Injectable Conductive Hydrogel Enabling Sustained Nitric Oxide Generation for Cardiac Tissue Regeneration

Abstract

Cardiovascular diseases remain a major clinical challenge, as existing therapeutic interventions, such as pharmacological agents, cardiac implants, or surgical procedures, offer limited efficacy due to the heart’s inherently low regenerative capacity. To address this, injectable conductive hydrogels capable of delivering bioactive signals and supporting electrical conduction have emerged as promising therapeutic platforms. In this study, a multifunctional hydrogel was developed based on gelatin–tannic acid (GTA), graphene oxide (GO), and copper ions (Cu²⁺), designed for in situ gelation, sustained nitric oxide (NO) release, and tissue-relevant conductivity.The hydrogel was fabricated through a one-step crosslinking strategy, with Cu²⁺ acting as both a crosslinking agent and a catalyst for NO generation from endogenous S-nitrosothiols, while GO contributed to structural integrity and electrical conductivity (1.06 mS/cm). The system achieved prolonged NO release (209.494 µM over 21 days) under physiological conditions. Physicochemical and mechanical properties were characterized using FT-IR, SEM/EDX, rheological analysis, and tissue adhesion tests. In vitro evaluations demonstrated excellent cytocompatibility, enhanced cellular proliferation, stimulation of angiogenesis, and anti-inflammatory effects, collectively representing key biological attributes required for effective cardiac tissue regeneration.
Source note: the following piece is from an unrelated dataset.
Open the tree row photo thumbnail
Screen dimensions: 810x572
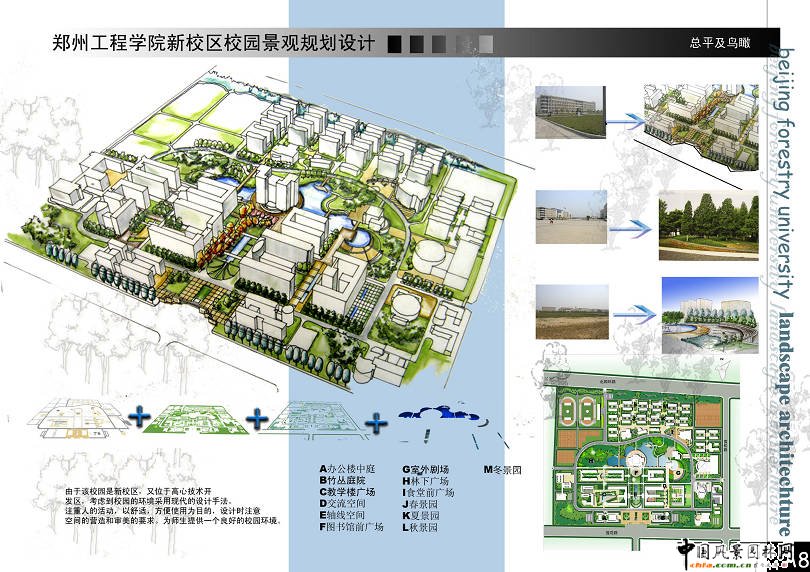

These biological responses, combined with its structural integrity and electrical conductivity, represent essential features for cardiac tissue regeneration. Although specific in vitro evaluations of electroconductive signaling remain ongoing, the current findings establish a promising foundation for the development of bioelectronic platforms in myocardial repair. This study thus offers a preliminary yet compelling approach toward minimally invasive treatment strategies for ischemic cardiovascular diseases.